- **Provided text**
● ● ●

Biden’s team is working to craft a coronavirus relief package that will include new stimulus checks, extended unemployment benefits and more, according to the Washington Post. The president-elect will also likely push for additional funding for vaccine distribution and funding to help states and cities, the report says.

Manchin, a moderate, is expected to hold a crucial vote as Democrats control the Senate in a 50-50 split with Republicans, with Vice President-elect Kamala Harris serving as the tie-breaker.

Biden wants to pass a new relief package quickly after he takes office on January 20, and earlier this week promised Georgia voters that they can expect to receive a $2,000 stimulus check if both Democratic U.S. Senate candidates won their elections, which they did.

“If you send Jon and the reverend to Washington, those $2,000 checks will go out the door restoring hope and decency and honor for so many people who are struggling right now,” Biden said at a rally for the Democrats in Atlanta.

● ● ●

- **Material provided**
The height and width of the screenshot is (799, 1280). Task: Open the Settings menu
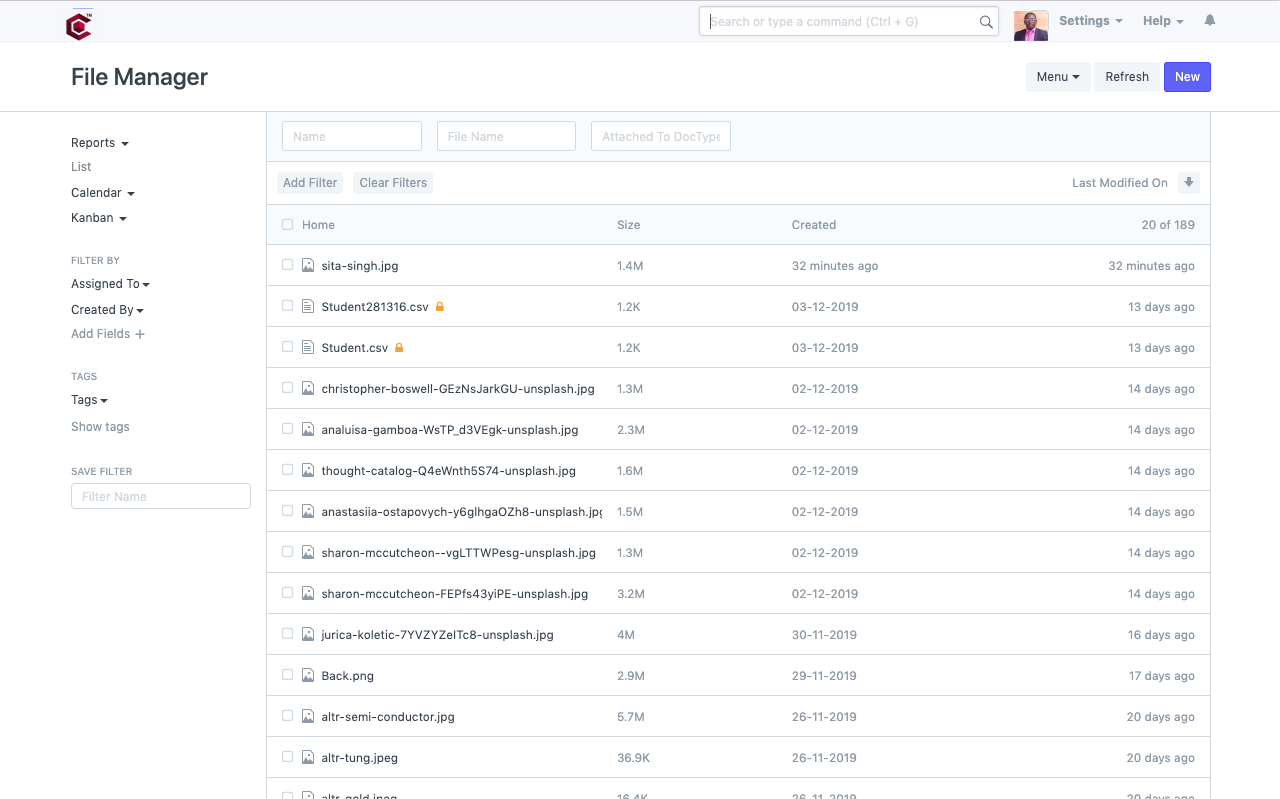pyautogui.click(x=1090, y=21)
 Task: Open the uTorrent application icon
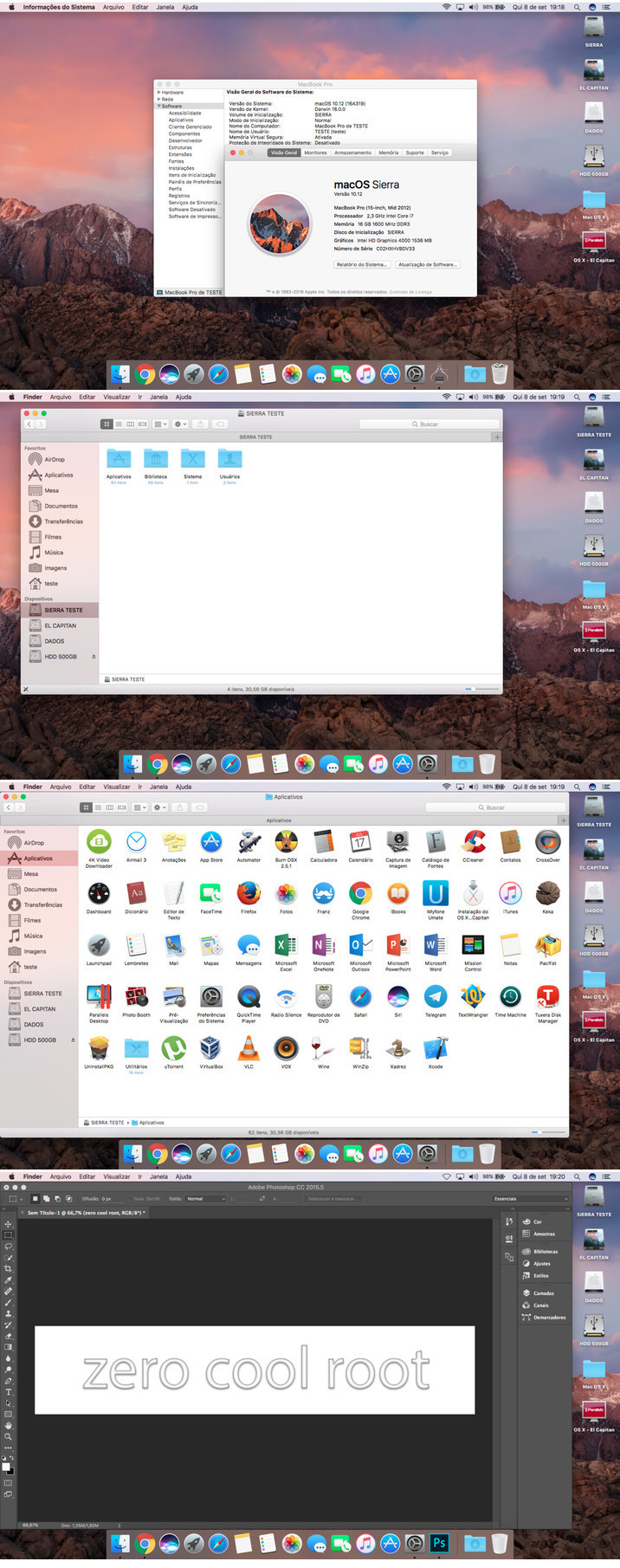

● ● ●

- **Task requirements**
a – Print the passage of the relief package article that runs from "Manchin, a moderate, is" up to and including "Democrats in Atlanta.", with no changes.
b – Write the next part of the article on Biden's coronavirus relief plans, beginning right after its final sentence.

- **Numbered responses**
a –
Manchin, a moderate, is expected to hold a crucial vote as Democrats control the Senate in a 50-50 split with Republicans, with Vice President-elect Kamala Harris serving as the tie-breaker.

Biden wants to pass a new relief package quickly after he takes office on January 20, and earlier this week promised Georgia voters that they can expect to receive a $2,000 stimulus check if both Democratic U.S. Senate candidates won their elections, which they did.

“If you send Jon and the reverend to Washington, those $2,000 checks will go out the door restoring hope and decency and honor for so many people who are struggling right now,” Biden said at a rally for the Democrats in Atlanta.

b –
After Jon Ossoff and Reverend Raphael Warnock won their races earlier this week, incoming Senate Majority Leader Chuck Schumer (D., N.Y.) also promised that the $2,000 checks would be a top priority.

However, if Biden and Schumer lose even one Democratic vote they may struggle to pass legislation under special Senate rules that allow bills to pass with a simple majority, rather than the 60 vote margin generally needed.

While some Republicans have come out in favor of the $2,000 stimulus payments, it is unlikely GOP lawmakers would support other facets of Biden’s new plan, including extending unemployment benefits.